By keeping constantly in mind a clear conception of the physiological laws which gov ern the nutritive supply and the excretory work to be performed by the renal glands, it is easy to explain and appreciate the methods pursued by Nature in producing these abnormal kidney lesions. With a clear understanding of the precise causation and methods of development, the treatment becomes rational and scientific and no longer pure empiricism.

The clinical evidence may be summed up with these facts: A high blood pressure with an occasional renal cast, accompanied with a small amount of albumen or none at all; and a diminution of urea, with morning headache is a strong evidence of interstitial nephritis.

This blood pressure may run from 160 to 260 and you may look for cerebral hemorrhage, uremic coma, optic neuritis, delirium and many unlooked for accidents to happen at any time. Many of the sudden deaths following trivial ailments, in which we are taken unaware are due to this hidden and mysterious kidney involvement. It behooves us to be on our guard and look well for it in all cases, where habits tell us histories.

By way of recapitulation, I wish to add what Dr.
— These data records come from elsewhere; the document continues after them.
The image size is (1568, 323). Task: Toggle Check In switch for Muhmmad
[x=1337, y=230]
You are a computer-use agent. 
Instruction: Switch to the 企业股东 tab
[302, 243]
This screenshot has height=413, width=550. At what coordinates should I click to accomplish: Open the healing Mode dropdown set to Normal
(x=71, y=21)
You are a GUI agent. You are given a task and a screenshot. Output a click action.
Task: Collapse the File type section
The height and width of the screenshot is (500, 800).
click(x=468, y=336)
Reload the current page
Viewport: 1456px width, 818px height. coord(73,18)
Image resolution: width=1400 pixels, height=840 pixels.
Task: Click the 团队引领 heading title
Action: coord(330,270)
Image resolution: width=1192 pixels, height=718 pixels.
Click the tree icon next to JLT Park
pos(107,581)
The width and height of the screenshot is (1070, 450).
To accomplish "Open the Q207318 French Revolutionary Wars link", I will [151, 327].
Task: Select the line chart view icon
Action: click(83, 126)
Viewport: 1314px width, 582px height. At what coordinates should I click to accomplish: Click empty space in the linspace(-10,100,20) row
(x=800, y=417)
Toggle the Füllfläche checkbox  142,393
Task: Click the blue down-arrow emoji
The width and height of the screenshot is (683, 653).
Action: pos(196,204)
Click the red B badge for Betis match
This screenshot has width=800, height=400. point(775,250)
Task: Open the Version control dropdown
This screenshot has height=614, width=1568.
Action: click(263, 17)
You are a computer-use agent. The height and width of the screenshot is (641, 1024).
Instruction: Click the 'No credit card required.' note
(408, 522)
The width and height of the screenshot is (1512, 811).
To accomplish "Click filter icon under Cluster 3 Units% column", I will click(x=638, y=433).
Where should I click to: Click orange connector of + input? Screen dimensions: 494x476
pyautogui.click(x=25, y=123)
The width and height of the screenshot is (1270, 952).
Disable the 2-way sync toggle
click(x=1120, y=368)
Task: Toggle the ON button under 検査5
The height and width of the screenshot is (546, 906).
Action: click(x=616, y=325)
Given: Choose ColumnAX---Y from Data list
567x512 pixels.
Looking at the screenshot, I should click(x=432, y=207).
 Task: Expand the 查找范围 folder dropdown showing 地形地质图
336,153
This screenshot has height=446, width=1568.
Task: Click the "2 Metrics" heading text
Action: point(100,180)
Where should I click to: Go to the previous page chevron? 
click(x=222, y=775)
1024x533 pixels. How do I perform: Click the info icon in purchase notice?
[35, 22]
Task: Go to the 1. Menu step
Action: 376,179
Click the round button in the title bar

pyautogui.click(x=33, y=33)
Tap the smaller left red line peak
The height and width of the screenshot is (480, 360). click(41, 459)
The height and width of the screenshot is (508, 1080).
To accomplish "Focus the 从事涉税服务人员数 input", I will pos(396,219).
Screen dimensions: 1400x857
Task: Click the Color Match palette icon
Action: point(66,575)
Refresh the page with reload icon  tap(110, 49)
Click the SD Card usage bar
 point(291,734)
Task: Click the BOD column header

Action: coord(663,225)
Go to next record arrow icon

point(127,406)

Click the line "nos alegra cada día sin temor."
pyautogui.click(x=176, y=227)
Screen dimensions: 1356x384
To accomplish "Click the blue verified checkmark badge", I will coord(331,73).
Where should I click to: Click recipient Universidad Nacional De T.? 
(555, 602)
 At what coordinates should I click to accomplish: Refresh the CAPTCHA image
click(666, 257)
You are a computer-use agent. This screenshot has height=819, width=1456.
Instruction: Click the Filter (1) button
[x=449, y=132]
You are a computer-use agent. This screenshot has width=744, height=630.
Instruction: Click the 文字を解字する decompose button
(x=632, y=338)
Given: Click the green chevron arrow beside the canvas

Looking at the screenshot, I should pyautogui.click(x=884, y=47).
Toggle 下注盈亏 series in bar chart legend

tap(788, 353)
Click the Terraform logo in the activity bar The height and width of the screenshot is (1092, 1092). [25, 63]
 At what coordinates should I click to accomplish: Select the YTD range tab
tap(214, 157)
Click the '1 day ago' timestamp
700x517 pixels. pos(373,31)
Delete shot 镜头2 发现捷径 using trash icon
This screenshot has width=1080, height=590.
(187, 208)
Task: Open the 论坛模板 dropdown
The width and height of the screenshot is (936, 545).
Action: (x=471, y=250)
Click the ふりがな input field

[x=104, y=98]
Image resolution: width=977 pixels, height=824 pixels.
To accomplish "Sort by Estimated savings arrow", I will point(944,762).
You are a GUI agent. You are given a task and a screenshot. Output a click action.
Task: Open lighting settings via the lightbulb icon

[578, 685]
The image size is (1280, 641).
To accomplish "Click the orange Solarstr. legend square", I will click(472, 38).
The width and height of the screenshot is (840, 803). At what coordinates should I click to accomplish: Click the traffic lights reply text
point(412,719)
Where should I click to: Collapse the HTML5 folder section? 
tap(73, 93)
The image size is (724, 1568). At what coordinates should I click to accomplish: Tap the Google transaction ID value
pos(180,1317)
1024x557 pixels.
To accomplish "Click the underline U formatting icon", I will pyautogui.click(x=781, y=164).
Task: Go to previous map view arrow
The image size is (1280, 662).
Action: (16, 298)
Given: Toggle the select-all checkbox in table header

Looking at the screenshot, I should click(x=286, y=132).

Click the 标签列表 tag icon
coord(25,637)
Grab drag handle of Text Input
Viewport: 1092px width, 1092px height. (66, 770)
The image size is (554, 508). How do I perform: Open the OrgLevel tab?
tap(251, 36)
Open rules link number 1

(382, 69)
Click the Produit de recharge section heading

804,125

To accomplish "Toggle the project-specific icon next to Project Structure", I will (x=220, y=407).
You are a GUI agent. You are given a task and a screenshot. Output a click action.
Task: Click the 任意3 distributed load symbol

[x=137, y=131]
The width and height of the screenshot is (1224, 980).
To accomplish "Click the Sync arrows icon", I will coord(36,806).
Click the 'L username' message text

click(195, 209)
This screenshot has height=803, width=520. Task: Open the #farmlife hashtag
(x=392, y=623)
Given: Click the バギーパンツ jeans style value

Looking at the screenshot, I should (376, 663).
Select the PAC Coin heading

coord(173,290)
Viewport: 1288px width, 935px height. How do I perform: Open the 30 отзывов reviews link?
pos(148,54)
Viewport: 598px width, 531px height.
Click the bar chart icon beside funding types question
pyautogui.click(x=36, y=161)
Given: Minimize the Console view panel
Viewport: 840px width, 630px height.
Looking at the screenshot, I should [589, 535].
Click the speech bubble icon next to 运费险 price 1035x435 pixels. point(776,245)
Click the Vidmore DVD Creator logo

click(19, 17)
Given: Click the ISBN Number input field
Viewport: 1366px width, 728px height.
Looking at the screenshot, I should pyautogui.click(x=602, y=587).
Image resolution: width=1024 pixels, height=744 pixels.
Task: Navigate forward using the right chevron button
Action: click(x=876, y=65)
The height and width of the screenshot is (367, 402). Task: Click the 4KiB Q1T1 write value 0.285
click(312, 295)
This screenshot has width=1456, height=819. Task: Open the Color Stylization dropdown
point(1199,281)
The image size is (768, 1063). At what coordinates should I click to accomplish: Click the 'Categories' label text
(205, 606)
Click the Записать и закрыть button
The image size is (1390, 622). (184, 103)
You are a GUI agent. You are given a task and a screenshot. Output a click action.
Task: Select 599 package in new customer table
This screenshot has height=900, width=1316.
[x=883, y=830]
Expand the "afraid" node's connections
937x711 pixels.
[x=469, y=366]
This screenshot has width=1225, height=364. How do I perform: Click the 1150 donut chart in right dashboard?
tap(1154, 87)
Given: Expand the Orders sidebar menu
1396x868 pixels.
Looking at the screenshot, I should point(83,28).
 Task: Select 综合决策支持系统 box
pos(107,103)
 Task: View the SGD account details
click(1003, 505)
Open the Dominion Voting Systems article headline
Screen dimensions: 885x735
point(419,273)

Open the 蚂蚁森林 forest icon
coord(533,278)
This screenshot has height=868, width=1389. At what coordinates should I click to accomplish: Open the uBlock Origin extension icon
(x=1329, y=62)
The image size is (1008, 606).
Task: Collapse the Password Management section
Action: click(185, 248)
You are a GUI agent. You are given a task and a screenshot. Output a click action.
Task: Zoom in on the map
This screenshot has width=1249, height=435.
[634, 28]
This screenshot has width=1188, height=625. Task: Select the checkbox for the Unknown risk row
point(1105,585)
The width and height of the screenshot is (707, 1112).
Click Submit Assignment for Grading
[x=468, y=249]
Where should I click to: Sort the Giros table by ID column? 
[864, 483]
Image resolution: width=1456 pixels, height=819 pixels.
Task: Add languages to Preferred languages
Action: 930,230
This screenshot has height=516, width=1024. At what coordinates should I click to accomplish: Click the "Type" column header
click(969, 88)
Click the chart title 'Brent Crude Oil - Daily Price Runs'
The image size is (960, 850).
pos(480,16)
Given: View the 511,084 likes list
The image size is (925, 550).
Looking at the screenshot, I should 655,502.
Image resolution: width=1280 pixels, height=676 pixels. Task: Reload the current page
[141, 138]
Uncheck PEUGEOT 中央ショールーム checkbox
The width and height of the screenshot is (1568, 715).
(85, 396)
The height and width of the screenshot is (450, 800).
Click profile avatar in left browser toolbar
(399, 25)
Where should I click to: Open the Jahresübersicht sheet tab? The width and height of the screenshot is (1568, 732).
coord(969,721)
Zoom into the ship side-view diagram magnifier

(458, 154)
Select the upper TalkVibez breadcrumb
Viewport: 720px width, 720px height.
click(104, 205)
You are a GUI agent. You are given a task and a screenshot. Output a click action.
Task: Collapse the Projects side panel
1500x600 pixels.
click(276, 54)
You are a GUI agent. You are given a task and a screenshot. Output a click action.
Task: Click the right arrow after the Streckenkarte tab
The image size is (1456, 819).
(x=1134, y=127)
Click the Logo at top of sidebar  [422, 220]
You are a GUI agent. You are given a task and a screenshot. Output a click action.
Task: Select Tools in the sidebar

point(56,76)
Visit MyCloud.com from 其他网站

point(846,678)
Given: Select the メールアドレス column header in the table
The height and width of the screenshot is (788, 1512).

Charles F. Bolduan, the food expert of New York City Health Department, has to say, in an article in the Scientific American of July 17, 1915. "That 14 out of every 1000 die annually in the U. S. at the age of forty and over: that the diseases playing so prominent a part in the mortality of men over this were heart disease, arterio-sclerosis, including Bright's disease; and without citing the figures, says, "has revealed a marvelous increase in late years and also there has been a wonderful increase in certain diseases of the nervous system."

I may add that the figures taken from the Health Institute and Insurance Statistics show that 65 per cent. of all deaths show disease of the kidney and that the death from this is greater than consumption or cancer.